**Problem details:** Every line of the data is to be retyped exactly.

Saved data entries:
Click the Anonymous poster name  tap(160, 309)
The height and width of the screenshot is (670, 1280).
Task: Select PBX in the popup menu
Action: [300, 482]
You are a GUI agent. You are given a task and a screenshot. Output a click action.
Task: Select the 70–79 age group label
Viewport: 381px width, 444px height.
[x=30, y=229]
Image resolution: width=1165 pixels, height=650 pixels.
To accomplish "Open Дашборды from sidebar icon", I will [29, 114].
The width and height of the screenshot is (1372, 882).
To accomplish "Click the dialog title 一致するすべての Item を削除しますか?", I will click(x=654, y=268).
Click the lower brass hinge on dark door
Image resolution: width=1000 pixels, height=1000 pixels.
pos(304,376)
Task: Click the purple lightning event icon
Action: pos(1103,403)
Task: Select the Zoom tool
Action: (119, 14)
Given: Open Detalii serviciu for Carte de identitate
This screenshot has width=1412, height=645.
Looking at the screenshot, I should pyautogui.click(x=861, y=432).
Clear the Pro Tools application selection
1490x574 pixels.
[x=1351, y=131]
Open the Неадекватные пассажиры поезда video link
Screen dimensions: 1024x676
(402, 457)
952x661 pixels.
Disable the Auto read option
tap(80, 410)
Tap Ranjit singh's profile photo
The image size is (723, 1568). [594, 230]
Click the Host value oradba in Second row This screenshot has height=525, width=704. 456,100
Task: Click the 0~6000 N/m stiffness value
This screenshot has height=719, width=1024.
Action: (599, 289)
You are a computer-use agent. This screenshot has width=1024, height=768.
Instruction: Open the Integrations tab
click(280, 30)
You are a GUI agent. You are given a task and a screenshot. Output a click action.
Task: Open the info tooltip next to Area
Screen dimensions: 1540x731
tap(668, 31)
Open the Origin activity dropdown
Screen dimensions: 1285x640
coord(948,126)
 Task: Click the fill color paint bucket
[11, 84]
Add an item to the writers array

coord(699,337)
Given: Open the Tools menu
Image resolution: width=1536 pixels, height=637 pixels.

**Solution to this task:**
Click the Anonymous poster name  tap(160, 309)
The height and width of the screenshot is (670, 1280).
Task: Select PBX in the popup menu
Action: [300, 482]
You are a GUI agent. You are given a task and a screenshot. Output a click action.
Task: Select the 70–79 age group label
Viewport: 381px width, 444px height.
[x=30, y=229]
Image resolution: width=1165 pixels, height=650 pixels.
To accomplish "Open Дашборды from sidebar icon", I will [29, 114].
The width and height of the screenshot is (1372, 882).
To accomplish "Click the dialog title 一致するすべての Item を削除しますか?", I will click(x=654, y=268).
Click the lower brass hinge on dark door
Image resolution: width=1000 pixels, height=1000 pixels.
pos(304,376)
Task: Click the purple lightning event icon
Action: pos(1103,403)
Task: Select the Zoom tool
Action: (119, 14)
Given: Open Detalii serviciu for Carte de identitate
This screenshot has width=1412, height=645.
Looking at the screenshot, I should pyautogui.click(x=861, y=432).
Clear the Pro Tools application selection
1490x574 pixels.
[x=1351, y=131]
Open the Неадекватные пассажиры поезда video link
Screen dimensions: 1024x676
(402, 457)
952x661 pixels.
Disable the Auto read option
tap(80, 410)
Tap Ranjit singh's profile photo
The image size is (723, 1568). [594, 230]
Click the Host value oradba in Second row This screenshot has height=525, width=704. 456,100
Task: Click the 0~6000 N/m stiffness value
This screenshot has height=719, width=1024.
Action: (599, 289)
You are a computer-use agent. This screenshot has width=1024, height=768.
Instruction: Open the Integrations tab
click(280, 30)
You are a GUI agent. You are given a task and a screenshot. Output a click action.
Task: Open the info tooltip next to Area
Screen dimensions: 1540x731
tap(668, 31)
Open the Origin activity dropdown
Screen dimensions: 1285x640
coord(948,126)
 Task: Click the fill color paint bucket
[11, 84]
Add an item to the writers array

coord(699,337)
Given: Open the Tools menu
Image resolution: width=1536 pixels, height=637 pixels.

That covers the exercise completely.